**Fragmento del documento**.
-----

Robert reaccionaba como mi querido hermano gemelo. Sus rizos oscuros se fundían con mi pelo enredado mientras me deshacía en lágrimas. Me prometía que podíamos volver a nuestra antigua vida, a ser como éramos, me prometía lo que fuera si dejaba de llorar.
Una parte de mí quería hacerlo, pero temía que no pudiéramos regresar nunca más a aquel lugar, sino solo ir y venir por nuestro río de lagrimas como los hijos del barquero. Estaba deseando viajar, a París, a Egipto, a Samarcanda, lejos de él, lejos de nosotros.
También él tenía un camino que seguir, y no le quedaría más remedio que dejarme atrás.
Aprendimos que queríamos demasiadas cosas. Solo podíamos dar desde lo que éramos y lo que teníamos. Separados, pudimos ver incluso con más claridad que no queríamos estar sin el otro.
Yo necesitaba alguien con quien hablar. Regresé a Nueva Jersey para el cumpleaños de mi hermana Linda, que cumplía veintiún años. Ambas estábamos en un mal momento y nos consolamos mutuamente. Le llevé un libro de fotografías de Jacques-Henri Lartigue y, mientras pasábamos las páginas, nos entraron ganas de visitar Francia. Nos quedamos despiertas, maquinando, y, antes de darnos las buenas noches, habíamos prometido ir juntas a París, toda una hazaña para dos chicas que no se habían subido nunca a un avión.
Aquel proyecto me sostuvo durante todo el largo invierno. Hice horas extra en Scribner's para ahorrar dinero mientras urdía nuestra ruta, localizaba talleres de artistas y cementerios, trazaba un itinerario para las dos, como había hecho cuando planificaba los movimientos tácticos de nuestro ejército de hermanos.
No creo que aquel fuera un período artísticamente productivo para Robert ni para mí. Él estaba embargado por la intensidad de vivir la naturaleza que había reprimido conmigo y hallado a través de Terry. Pero, pese a estar complacido en ese aspecto, parecía falto de inspiración, si no aburrido, y quizá no podía evitar establecer comparaciones entre su vida con Terry y la nuestra.

-----

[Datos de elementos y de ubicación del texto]
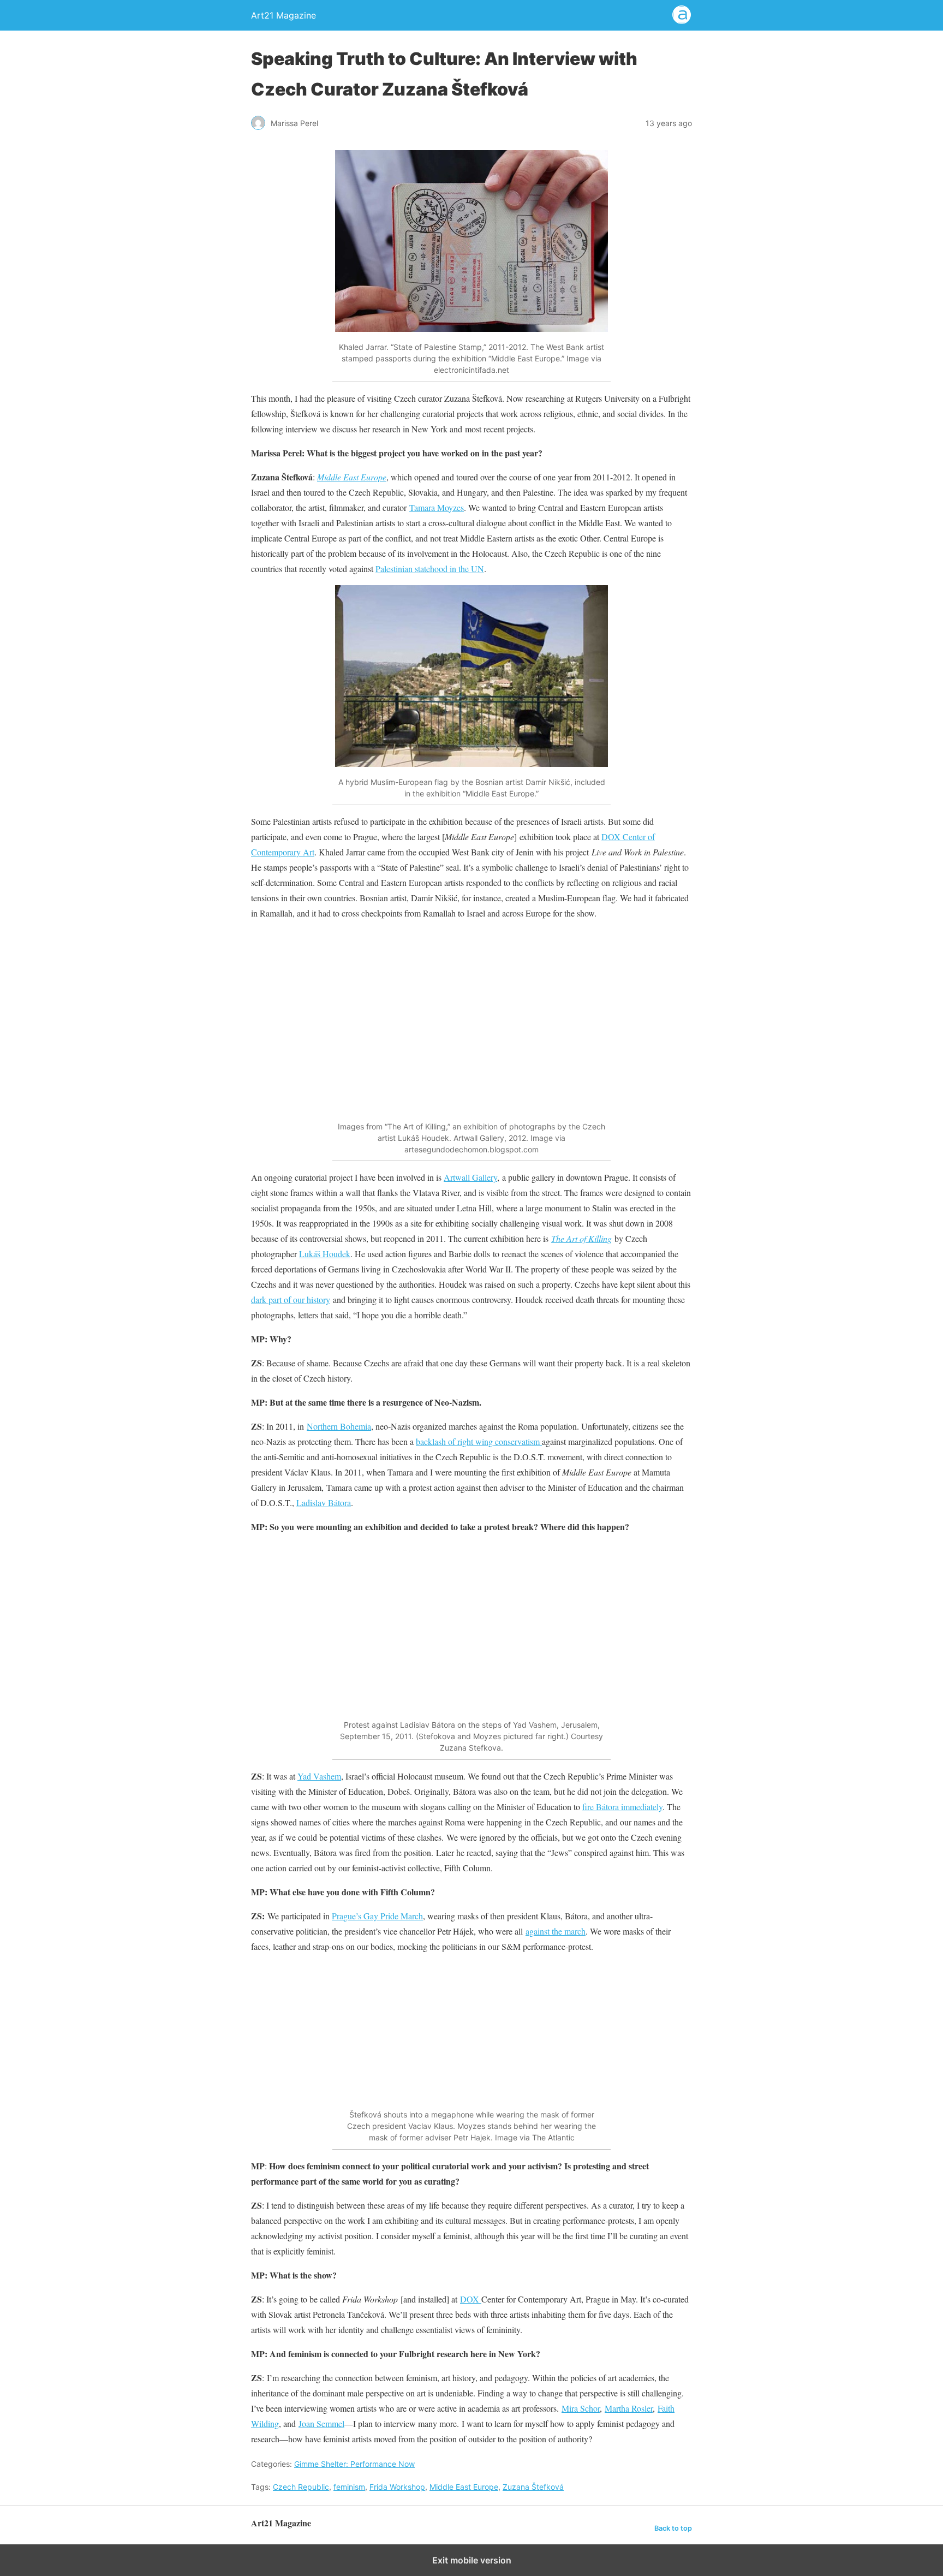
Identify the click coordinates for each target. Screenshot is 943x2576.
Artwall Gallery (470, 1177)
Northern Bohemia (339, 1426)
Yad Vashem (319, 1776)
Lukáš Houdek (324, 1253)
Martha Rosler (629, 2408)
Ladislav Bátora (323, 1502)
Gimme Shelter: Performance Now (354, 2463)
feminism (349, 2486)
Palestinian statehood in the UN (429, 568)
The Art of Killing (581, 1238)
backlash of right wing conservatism (479, 1441)
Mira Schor (581, 2408)
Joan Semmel (321, 2423)
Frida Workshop (397, 2486)
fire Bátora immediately (622, 1806)
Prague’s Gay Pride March (377, 1915)
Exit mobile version (471, 2560)
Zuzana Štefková (533, 2486)
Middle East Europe (351, 477)
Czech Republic (301, 2486)
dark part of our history (290, 1299)
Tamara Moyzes (436, 507)
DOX (470, 2299)
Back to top (673, 2528)
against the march (556, 1931)
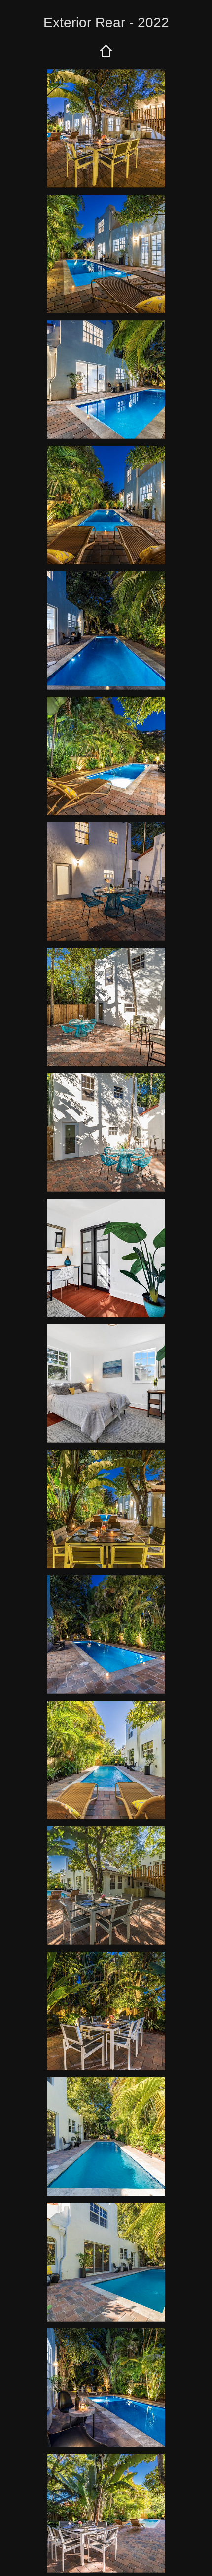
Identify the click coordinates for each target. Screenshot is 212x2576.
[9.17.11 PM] (106, 505)
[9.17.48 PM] (106, 1007)
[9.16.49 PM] (106, 254)
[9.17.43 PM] (106, 1258)
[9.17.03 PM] (106, 379)
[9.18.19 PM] (106, 2011)
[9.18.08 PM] (106, 1634)
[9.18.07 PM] (106, 1760)
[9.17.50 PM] (106, 881)
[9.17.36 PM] (106, 1509)
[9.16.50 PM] (106, 128)
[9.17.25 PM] (106, 756)
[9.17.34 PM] (106, 630)
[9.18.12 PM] (106, 2387)
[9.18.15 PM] (106, 2136)
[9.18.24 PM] (106, 1885)
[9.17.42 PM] (106, 1383)
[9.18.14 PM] (106, 2262)
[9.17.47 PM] (106, 1132)
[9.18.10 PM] (106, 2513)
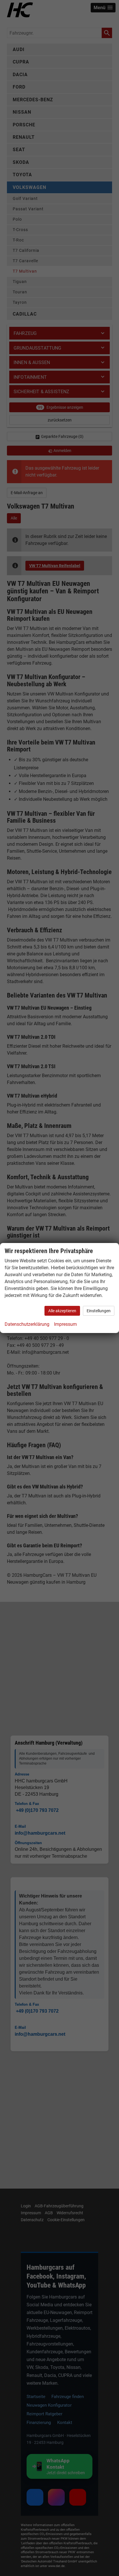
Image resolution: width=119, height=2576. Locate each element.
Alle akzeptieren (62, 1310)
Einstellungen (99, 1310)
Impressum (65, 1324)
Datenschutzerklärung (27, 1324)
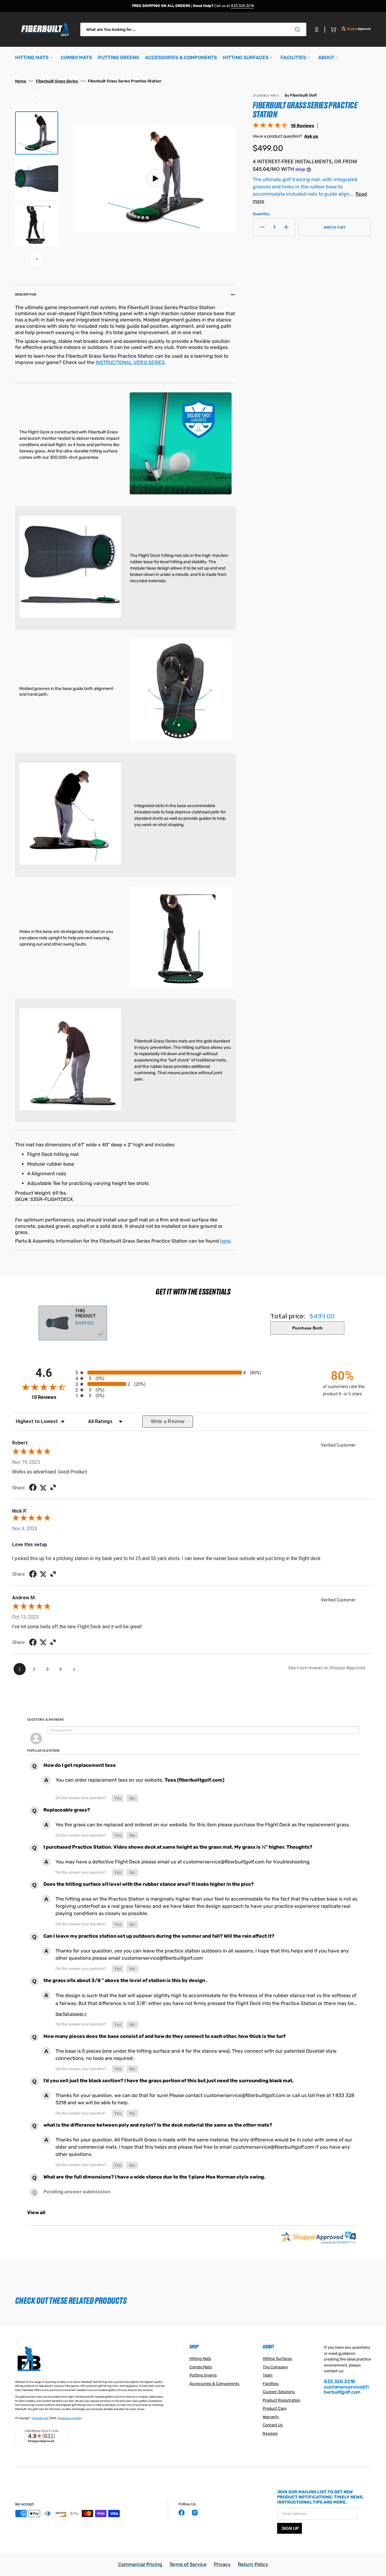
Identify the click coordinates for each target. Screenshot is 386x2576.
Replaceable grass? (66, 1810)
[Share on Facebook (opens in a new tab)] (32, 1488)
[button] (316, 29)
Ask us (311, 136)
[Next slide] (37, 260)
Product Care (274, 2408)
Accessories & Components (214, 2383)
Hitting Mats (200, 2358)
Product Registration (281, 2400)
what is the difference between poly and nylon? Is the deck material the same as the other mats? (157, 2125)
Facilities (271, 2383)
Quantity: (261, 214)
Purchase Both (307, 1328)
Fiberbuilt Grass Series (57, 81)
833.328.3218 (242, 6)
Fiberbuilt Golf (40, 2418)
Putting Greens (203, 2375)
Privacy (222, 2564)
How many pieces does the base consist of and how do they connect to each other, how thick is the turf (164, 2036)
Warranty (271, 2417)
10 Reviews (302, 125)
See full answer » (71, 2014)
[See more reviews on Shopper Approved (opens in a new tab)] (53, 1488)
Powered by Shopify (69, 2418)
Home (20, 81)
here (225, 1241)
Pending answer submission (76, 2192)
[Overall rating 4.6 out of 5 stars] (270, 126)
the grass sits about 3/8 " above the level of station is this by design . (125, 1980)
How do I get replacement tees (79, 1765)
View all (36, 2212)
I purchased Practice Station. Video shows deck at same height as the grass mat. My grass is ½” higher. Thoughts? (177, 1847)
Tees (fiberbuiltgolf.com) (194, 1780)
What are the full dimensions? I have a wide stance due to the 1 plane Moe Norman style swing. (154, 2177)
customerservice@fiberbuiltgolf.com (346, 2389)
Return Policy (253, 2564)
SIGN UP (290, 2528)
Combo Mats (200, 2367)
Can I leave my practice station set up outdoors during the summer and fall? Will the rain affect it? (158, 1936)
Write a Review (168, 1421)
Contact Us (273, 2425)
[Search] (298, 29)
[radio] (193, 1372)
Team (268, 2375)
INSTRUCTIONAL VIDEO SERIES (130, 362)
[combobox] (193, 29)
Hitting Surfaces (277, 2358)
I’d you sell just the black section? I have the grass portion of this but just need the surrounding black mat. (168, 2080)
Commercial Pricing (140, 2564)
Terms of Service (188, 2564)
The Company (275, 2367)
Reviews (270, 2433)
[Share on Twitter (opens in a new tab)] (43, 1488)
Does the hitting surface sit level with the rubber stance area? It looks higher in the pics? (148, 1884)
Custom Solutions (279, 2391)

-----

**Instrucciones de la tarea**.
Prosiga el relato autobiográfico sobre Robert y la narradora a partir de la última oración mostrada.

**Respuesta al problema**.
«Patti, nadie ve como nosotros», me dijo.
La primavera y el poder restaurador de Semana Santa volvieron a unirnos. Nos sentábamos en la taberna próxima a Pratt y pedíamos nuestro menú favorito: un sándwich caliente de pan de centeno con queso y tomate, y leche malteada de chocolate. En aquella época, teníamos suficiente dinero para dos sándwiches.
Los dos nos habíamos entregado a otros. Habíamos vacilado y los habíamos perdido, pero nos habíamos reencontrado. Al parecer, queríamos lo que ya teníamos, un amante y un amigo con quien crear, codo con codo. Ser fieles, pero libres.
Decidí que era buen momento para irme de viaje. Mis horas extra sin vacaciones dieron fruto y la librería me concedió una excedencia. Mi hermana
y yo
metimos lo imprescindible en nuestras bolsas de lona. A regañadientes dejé mis dibujos para viajar ligera de equipaje. Cogí un cuaderno y le regalé mi cámara a mi hermana.
Robert
y yo
prometimos trabajar duro mientras estuviéramos separados. Yo compondría poemas para él y Robert haría dibujos para mí. Prometió escribir y mantenerme al día de sus actividades.
Cuando nos abrazamos para decirnos adiós, él se separó y me miró lijamente. No dijimos nada.
——>>*<<——
Con nuestros escasos ahorros, Linda y yo fuimos a París vía Islandia en un avión de hélice. Fue un viaje arduo y, pese a estar ilusionada, tuve sentimientos encontrados por abandonar a Robert. Todas nuestras cosas estaban apiladas en dos cuartitos de Clinton Street en Brooklyn, vigiladas por un viejo casero que andaba claramente tras ellas.
Robert había dejado Hall Street y estaba viviendo en casa de unos amigos cerca de Myrtle Avenue. A diferencia de mí, no le motivaba viajar. La perspectiva de ganarse la vida como artista era su objetivo primordial, pero entretanto dependía de trabajos ocasionales y del dinero de su beca de estudios.
Linda y yo estábamos contentísimas de encontrarnos en París, la ciudad de nuestros sueños. Nos alojamos en un hotelucho de Montmartre y recorrimos la ciudad en busca de los sitios donde Piaf había cantado, Gérard de Nerval había dormido y Baudelaire estaba enterrado. Vi unas pintadas en la rue des Innocents que me inspiraron para dibujar. Linda y yo encontramos una tienda de material artístico y nos pasamos horas allí, examinando bonitos papeles de dibujo franceses con exquisitas fdigranas de ángeles. Compré algunos lápices y unas cuantas láminas de papel Arches y elegí un gran portafolio rojo con cintas de lona que utilicé como mesa en mi cama. Con una pierna cruzada y la otra colgando, dibujé con trazo seguro.
Llevé mi portafolio de galería en galería. Nos unimos a un grupo de músicos callejeros y tocamos para ganar unas monedas. Yo trabajaba en mis dibujos y escribía, y Linda hacía fotografías. Comíamos pan con queso, bebíamos vino argelino, tuvimos piojos, llevábamos camisetas de cuello de barca y merodeábamos felizmente por las callejuelas de París.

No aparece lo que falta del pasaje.